• **ЗАДАНИЕ**
Перепишите строки от строки с «Given: Open the 11:00-12:00 产品1期上线安排会 entry» до строки с «tap(70, 446)» включительно, заменив «button» на «control» и ничего больше не меняя. Изображения в ответ не включайте.

• **ИСХОДНЫЕ ДАННЫЕ**
»»

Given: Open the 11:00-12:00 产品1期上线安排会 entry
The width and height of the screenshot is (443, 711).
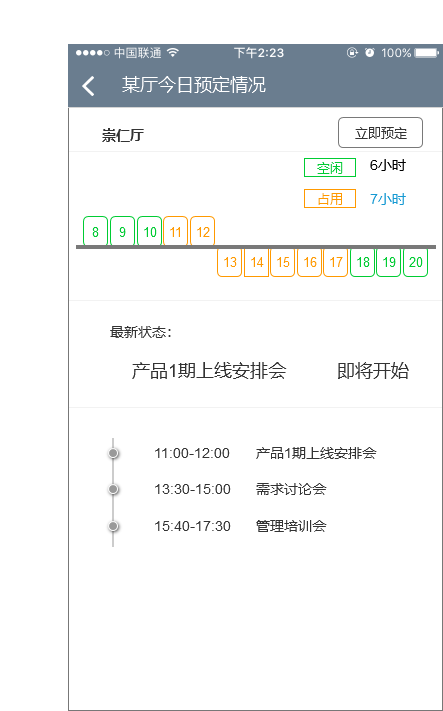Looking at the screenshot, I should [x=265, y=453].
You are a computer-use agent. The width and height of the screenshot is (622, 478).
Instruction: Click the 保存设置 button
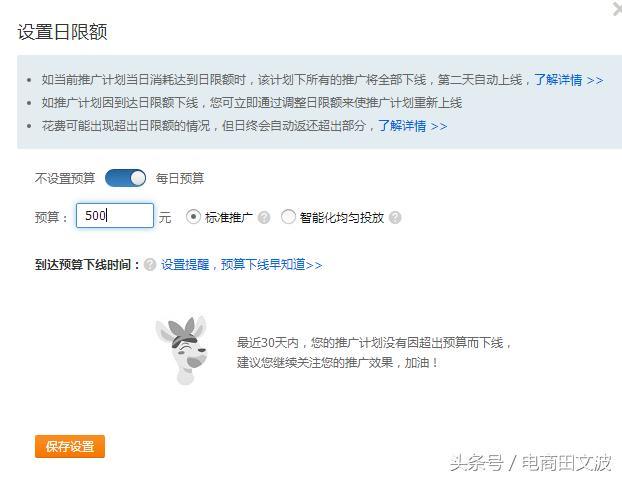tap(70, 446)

««
»»

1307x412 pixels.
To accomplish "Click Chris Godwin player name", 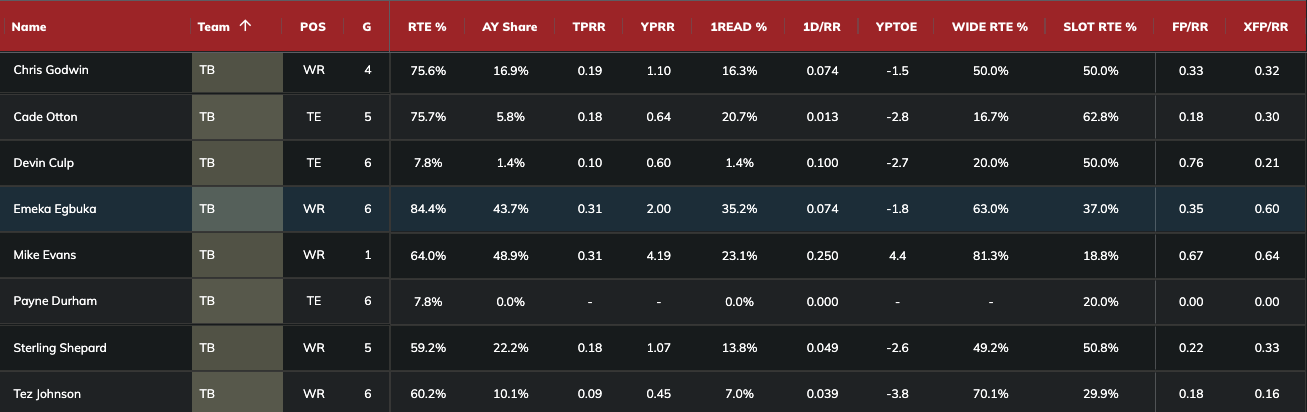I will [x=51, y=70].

««

• **ОТВЕТ**
Given: Open the 11:00-12:00 产品1期上线安排会 entry
The width and height of the screenshot is (443, 711).
Looking at the screenshot, I should [x=265, y=453].
You are a computer-use agent. The width and height of the screenshot is (622, 478).
Instruction: Click the 保存设置 control
tap(70, 446)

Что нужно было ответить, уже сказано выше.